-------- DOCUMENT TEXT
In Saskatchewan, residents can order recreational cannabis online directly from a private bricks-and-mortar store and have it delivered the same day. Nova Scotians can pick up a pre-roll and a bottle of peppermint schnapps from the same government-owned retailer. Ontario residents are still waiting for their government to figure out how to get more physical stores to open their doors. In Vancouver, meanwhile, convenient access to cannabis has actually declined since the days of prohibition, as only a handful of local legacy-market pot shops have successfully transitioned into the new legal regime.
There really is only one way to get a sense of how cannabis legalization is going in Canada while taking such wide-ranging regional differences into account: get on the road and ask.
That is exactly what I intend to do.
Starting in Vancouver on Sept. 25 and ending Oct. 17 in in St. John’s – exactly one year after the first gram of legal weed was sold there – I will be driving across the country speaking with the folks trying to bring light to an industry that has spent nearly a century operating in the shadows. Cannabis retailers, processors, marketers, researchers, delivery drivers, consultants and, of course, cultivators in 16 cities across all 10 provinces will share their views on what is working – and what is not – in the legal cannabis world as the industry approaches its first anniversary.
----------------
-------- PROVIDED MATERIAL
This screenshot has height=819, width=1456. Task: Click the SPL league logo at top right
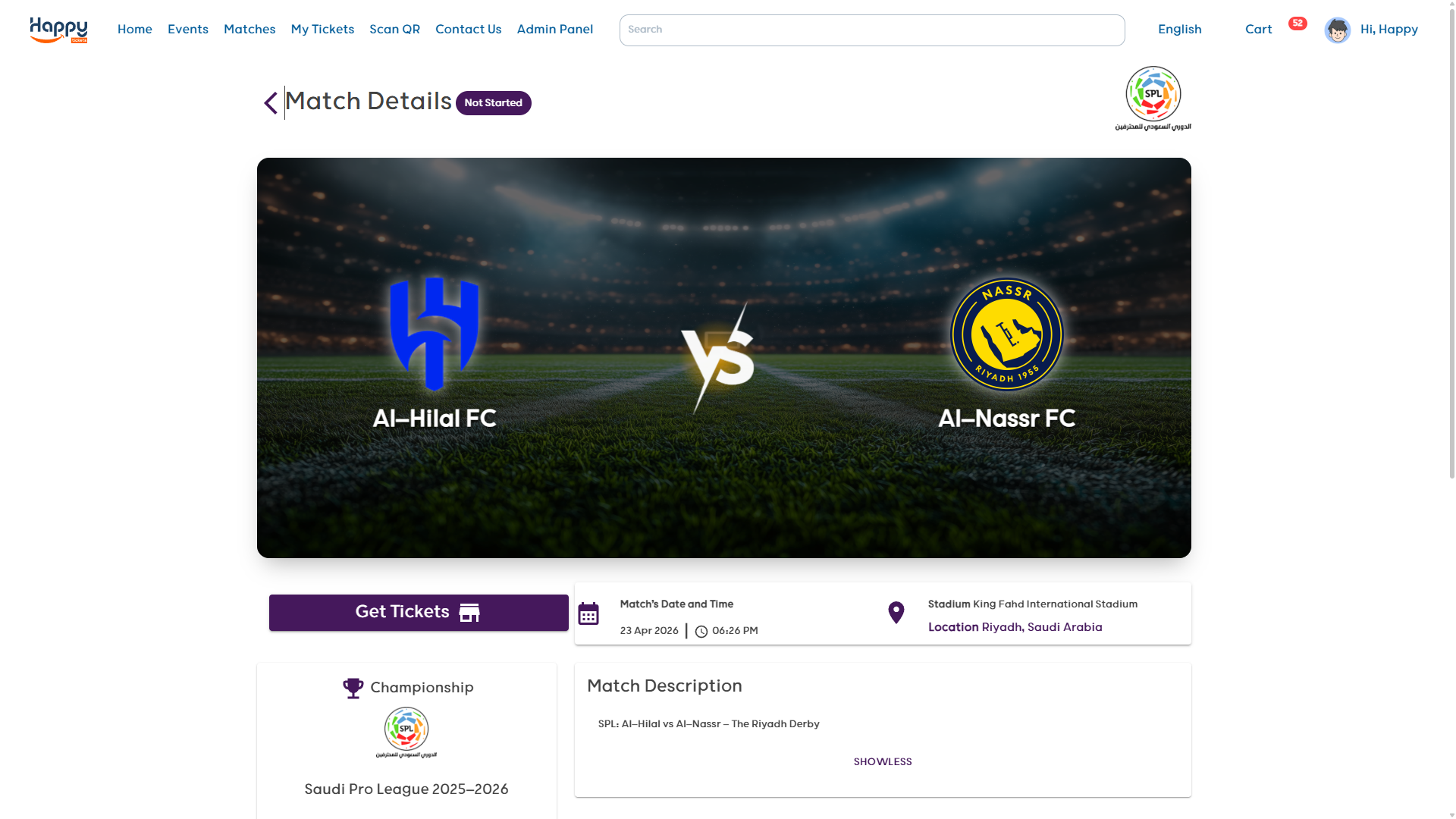click(x=1153, y=98)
----------------
→ SHORT PROBLEM 1: Translate this sentence from the text on cannabis legalization into French: "Ontario residents are still waiting for their government to figure out how to get more physical stores to open their doors."
→ SHORT PROBLEM 2: Reproduce word for word the part of the text on cannabis legalization that opens with the words containing "There really is" and closes with "road and ask.".

→ CORRECT OUTPUT 1: Les résidents de l'Ontario attendent toujours que leur gouvernement trouve comment amener davantage de magasins physiques à ouvrir leurs portes.

→ CORRECT OUTPUT 2:
There really is only one way to get a sense of how cannabis legalization is going in Canada while taking such wide-ranging regional differences into account: get on the road and ask.